Flower Vase

ある日ある時、大きな桜の木が真ん中にある庭に面した部署でひとりのデザイナーが仕事に取り組んでいました。シャンプーの詰め替え用パッケージのラベルデザインをする仕事です。

倒れないようにビニールの容器に水を入れておいて、そこに何案ものラベルを貼ってみる。やがてその日の作業を終えて、彼は机の上をそのままにして家に帰りました。次の朝、会社に来てみるとその容器に一輪の花が差してありました。もうひとりのデザイナーが、庭に咲いていた花を摘んで何気なく差したものでした。「これっていいよね。たのしいかもね。」この偶然の出会いをただ通り過ぎて、見過ごしていたら、この商品は生まれなかったのです。

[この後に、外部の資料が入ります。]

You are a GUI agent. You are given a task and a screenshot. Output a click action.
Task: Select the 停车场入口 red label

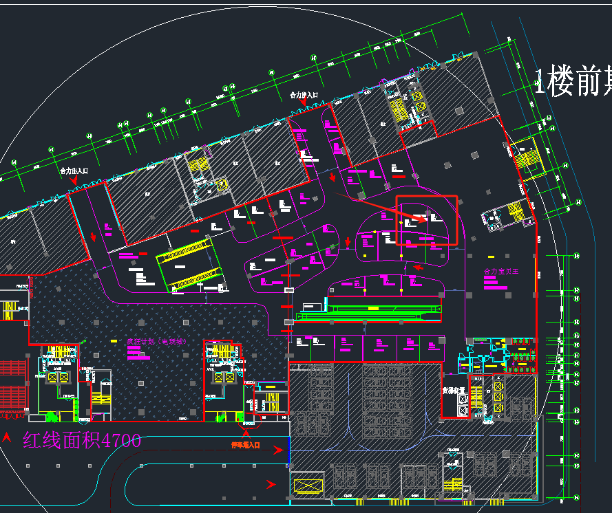245,445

はじめは、すとんとした形状のものにグラフィックデザインをしてみました。でも何か、つまらない。ただ表面デザインしただけで、形としての面白さがない。半年たったある日、布団の圧縮パックからヒントをもらい、ビニールを圧縮してフィルムを花瓶型にすることを思いつきました。試しにヴェネツィアングラスのような模様を描いて、アイロンで熱圧縮してみると、まさにガラスの花瓶そのもの。こうして、フラワーベースのプラダクトが完成したのです。ある日ある時、偶然に目を止めた瞬間から、およそ一年が経っていました。